== TEXTO ==
━━━

18 junio, 2011

Solo salpicadura de leche




 Hay que verla porque ella nos muestra la perversidad en la que estamos inmersos. Los sistemas perversos sobre los que nos movemos todos los días porque son las redes únicas por las cuales nuestras ocho patas van testeando todo movimiento, todo gesto, todo aquello en lo que ponemos nuestra atención. En la primer escena ya parece condensarse todo; eso es justamente el silencio del movimiento. Y luego de pronto la maestra corta el aire, las risas, toda posibilidad de sarcasmo y escribe en la pizarra:



 Voy a enseñarles en qué consiste la vida, -en rigor traza seimei vida-existencia- su valor, su agudeza, su profundidad dolorosa y oscura. Nunca imágenes tan luminosas han desprendido tanta oscuridad y resoplidos de más oscuridad en cada uno de sus sucesivos desgarrones de locura y resentimiento. Es, como aquello que Derrida señala en uno de sus mejores textos, aprender a vivir por fin y si ello es o no posible; si es que se puede enseñar y aprender a vivir. Como sea, la maestra lo va a enseñar de un modo conmovedor, irrefrenable... pero siempre encerrada en este duro esquema de lo cotidiano-perverso.

━━━

== EXTRACTOS DE REGISTROS ==
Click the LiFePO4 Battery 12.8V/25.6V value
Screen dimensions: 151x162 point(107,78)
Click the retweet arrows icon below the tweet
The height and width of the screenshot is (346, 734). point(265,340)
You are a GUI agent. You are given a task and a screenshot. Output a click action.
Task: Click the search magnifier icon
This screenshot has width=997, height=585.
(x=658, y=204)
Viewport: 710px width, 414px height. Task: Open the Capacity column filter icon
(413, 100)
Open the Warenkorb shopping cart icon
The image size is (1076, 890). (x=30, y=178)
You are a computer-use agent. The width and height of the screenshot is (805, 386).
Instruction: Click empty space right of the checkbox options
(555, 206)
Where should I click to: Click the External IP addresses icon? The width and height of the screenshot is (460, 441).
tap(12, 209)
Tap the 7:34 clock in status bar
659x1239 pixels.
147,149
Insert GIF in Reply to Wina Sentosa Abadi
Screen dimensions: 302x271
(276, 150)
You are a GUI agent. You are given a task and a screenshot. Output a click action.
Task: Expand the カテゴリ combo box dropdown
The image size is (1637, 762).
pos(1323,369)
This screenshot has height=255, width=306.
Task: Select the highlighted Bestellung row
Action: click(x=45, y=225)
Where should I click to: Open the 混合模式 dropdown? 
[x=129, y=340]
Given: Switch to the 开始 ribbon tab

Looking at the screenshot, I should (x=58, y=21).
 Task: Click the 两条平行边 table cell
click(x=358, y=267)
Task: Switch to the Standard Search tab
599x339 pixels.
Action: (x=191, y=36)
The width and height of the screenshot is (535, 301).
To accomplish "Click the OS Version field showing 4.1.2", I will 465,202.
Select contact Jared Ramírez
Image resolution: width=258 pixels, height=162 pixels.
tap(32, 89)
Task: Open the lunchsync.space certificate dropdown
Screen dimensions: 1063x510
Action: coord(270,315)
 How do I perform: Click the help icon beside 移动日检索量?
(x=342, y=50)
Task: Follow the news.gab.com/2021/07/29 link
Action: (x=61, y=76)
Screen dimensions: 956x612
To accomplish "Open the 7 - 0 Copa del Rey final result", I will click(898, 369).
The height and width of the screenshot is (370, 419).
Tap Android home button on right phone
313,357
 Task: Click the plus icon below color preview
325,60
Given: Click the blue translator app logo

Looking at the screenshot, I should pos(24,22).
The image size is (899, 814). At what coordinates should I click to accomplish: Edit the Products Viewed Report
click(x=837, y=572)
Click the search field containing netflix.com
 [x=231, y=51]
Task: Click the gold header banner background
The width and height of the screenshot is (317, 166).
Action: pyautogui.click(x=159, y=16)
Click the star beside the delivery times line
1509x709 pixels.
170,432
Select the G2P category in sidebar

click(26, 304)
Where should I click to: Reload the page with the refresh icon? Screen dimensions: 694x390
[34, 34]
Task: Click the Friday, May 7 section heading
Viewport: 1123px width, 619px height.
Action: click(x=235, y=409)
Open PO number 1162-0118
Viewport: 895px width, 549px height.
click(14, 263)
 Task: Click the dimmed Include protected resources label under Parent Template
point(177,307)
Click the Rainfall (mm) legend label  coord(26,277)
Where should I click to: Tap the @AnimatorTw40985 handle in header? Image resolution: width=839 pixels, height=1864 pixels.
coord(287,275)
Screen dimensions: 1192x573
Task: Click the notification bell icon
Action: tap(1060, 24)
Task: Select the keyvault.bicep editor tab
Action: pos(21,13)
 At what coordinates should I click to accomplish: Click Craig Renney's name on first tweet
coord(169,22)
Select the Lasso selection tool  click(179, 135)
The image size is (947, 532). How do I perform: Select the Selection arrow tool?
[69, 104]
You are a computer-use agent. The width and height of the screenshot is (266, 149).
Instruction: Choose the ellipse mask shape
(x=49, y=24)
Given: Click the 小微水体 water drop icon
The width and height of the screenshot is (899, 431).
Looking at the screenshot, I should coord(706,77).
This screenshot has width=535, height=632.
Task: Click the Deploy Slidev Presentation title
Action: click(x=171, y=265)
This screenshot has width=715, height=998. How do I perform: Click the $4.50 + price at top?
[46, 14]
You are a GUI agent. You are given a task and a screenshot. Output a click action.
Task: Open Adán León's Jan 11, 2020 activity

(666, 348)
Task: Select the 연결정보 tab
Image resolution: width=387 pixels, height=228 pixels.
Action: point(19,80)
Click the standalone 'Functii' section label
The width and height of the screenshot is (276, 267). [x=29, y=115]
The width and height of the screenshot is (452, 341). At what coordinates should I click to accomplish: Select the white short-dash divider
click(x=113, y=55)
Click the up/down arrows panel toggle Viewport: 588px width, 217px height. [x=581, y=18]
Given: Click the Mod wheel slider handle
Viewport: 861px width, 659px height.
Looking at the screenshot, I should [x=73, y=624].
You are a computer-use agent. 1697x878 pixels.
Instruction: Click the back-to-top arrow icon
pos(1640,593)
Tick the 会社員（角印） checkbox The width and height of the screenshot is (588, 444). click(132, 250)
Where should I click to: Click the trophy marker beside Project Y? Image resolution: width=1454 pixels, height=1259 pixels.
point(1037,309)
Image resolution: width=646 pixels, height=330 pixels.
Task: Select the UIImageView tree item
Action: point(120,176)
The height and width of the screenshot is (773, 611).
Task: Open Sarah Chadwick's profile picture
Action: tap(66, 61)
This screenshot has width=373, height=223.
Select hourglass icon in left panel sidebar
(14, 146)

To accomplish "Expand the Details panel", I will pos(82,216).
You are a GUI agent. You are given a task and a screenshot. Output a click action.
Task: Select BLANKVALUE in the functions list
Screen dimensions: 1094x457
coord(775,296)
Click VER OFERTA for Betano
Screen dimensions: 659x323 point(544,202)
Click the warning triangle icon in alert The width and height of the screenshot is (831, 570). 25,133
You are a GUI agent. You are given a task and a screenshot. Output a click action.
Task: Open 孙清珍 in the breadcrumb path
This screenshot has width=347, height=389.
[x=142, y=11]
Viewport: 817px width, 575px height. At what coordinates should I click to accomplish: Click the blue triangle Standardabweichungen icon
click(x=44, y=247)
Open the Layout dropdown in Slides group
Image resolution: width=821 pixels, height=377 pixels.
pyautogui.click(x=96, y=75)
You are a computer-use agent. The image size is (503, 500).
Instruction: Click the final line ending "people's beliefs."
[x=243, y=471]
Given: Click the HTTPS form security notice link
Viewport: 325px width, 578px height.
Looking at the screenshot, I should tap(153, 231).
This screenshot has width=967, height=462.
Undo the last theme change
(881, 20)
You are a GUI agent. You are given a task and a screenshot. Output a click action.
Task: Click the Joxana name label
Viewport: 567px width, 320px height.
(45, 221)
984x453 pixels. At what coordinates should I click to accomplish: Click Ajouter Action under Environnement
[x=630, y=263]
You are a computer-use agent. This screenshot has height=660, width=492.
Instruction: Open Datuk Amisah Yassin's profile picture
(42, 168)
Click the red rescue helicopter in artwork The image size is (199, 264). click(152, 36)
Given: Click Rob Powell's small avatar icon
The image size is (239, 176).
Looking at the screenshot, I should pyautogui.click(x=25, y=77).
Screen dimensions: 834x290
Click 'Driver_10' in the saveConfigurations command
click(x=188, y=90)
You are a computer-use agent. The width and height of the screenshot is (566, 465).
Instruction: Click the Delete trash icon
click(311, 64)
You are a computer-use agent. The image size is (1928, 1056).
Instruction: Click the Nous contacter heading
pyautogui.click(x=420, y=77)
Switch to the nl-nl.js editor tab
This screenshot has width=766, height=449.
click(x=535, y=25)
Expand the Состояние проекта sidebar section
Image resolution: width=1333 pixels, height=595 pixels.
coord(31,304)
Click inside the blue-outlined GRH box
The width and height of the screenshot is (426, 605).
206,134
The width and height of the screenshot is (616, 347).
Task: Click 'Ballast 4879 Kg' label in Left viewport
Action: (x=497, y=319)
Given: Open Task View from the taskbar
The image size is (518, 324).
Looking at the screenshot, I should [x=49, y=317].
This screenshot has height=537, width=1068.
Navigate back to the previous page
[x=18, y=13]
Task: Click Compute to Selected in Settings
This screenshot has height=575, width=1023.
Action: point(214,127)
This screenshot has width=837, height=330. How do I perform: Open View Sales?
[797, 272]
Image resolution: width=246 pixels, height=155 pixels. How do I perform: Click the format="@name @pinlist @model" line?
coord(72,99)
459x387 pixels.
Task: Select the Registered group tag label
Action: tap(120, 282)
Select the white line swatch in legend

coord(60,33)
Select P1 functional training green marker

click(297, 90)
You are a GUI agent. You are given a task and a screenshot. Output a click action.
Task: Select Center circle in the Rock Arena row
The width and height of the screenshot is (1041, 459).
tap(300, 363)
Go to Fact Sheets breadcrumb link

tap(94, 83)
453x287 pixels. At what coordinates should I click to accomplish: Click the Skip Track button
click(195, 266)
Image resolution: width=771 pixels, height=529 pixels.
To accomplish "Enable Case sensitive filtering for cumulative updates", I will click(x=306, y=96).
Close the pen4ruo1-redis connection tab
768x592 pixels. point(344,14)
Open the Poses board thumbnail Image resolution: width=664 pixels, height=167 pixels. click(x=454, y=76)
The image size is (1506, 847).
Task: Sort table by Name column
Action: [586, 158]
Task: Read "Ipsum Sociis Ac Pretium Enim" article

━━━

== INSTRUCCIÓN DE TRABAJO ==
Reproduce de forma literal y completa el texto que aparece más arriba, sin omitir ni modificar nada.

== RESULTADO ==
18 junio, 2011

Solo salpicadura de leche




 Hay que verla porque ella nos muestra la perversidad en la que estamos inmersos. Los sistemas perversos sobre los que nos movemos todos los días porque son las redes únicas por las cuales nuestras ocho patas van testeando todo movimiento, todo gesto, todo aquello en lo que ponemos nuestra atención. En la primer escena ya parece condensarse todo; eso es justamente el silencio del movimiento. Y luego de pronto la maestra corta el aire, las risas, toda posibilidad de sarcasmo y escribe en la pizarra:



 Voy a enseñarles en qué consiste la vida, -en rigor traza seimei vida-existencia- su valor, su agudeza, su profundidad dolorosa y oscura. Nunca imágenes tan luminosas han desprendido tanta oscuridad y resoplidos de más oscuridad en cada uno de sus sucesivos desgarrones de locura y resentimiento. Es, como aquello que Derrida señala en uno de sus mejores textos, aprender a vivir por fin y si ello es o no posible; si es que se puede enseñar y aprender a vivir. Como sea, la maestra lo va a enseñar de un modo conmovedor, irrefrenable... pero siempre encerrada en este duro esquema de lo cotidiano-perverso.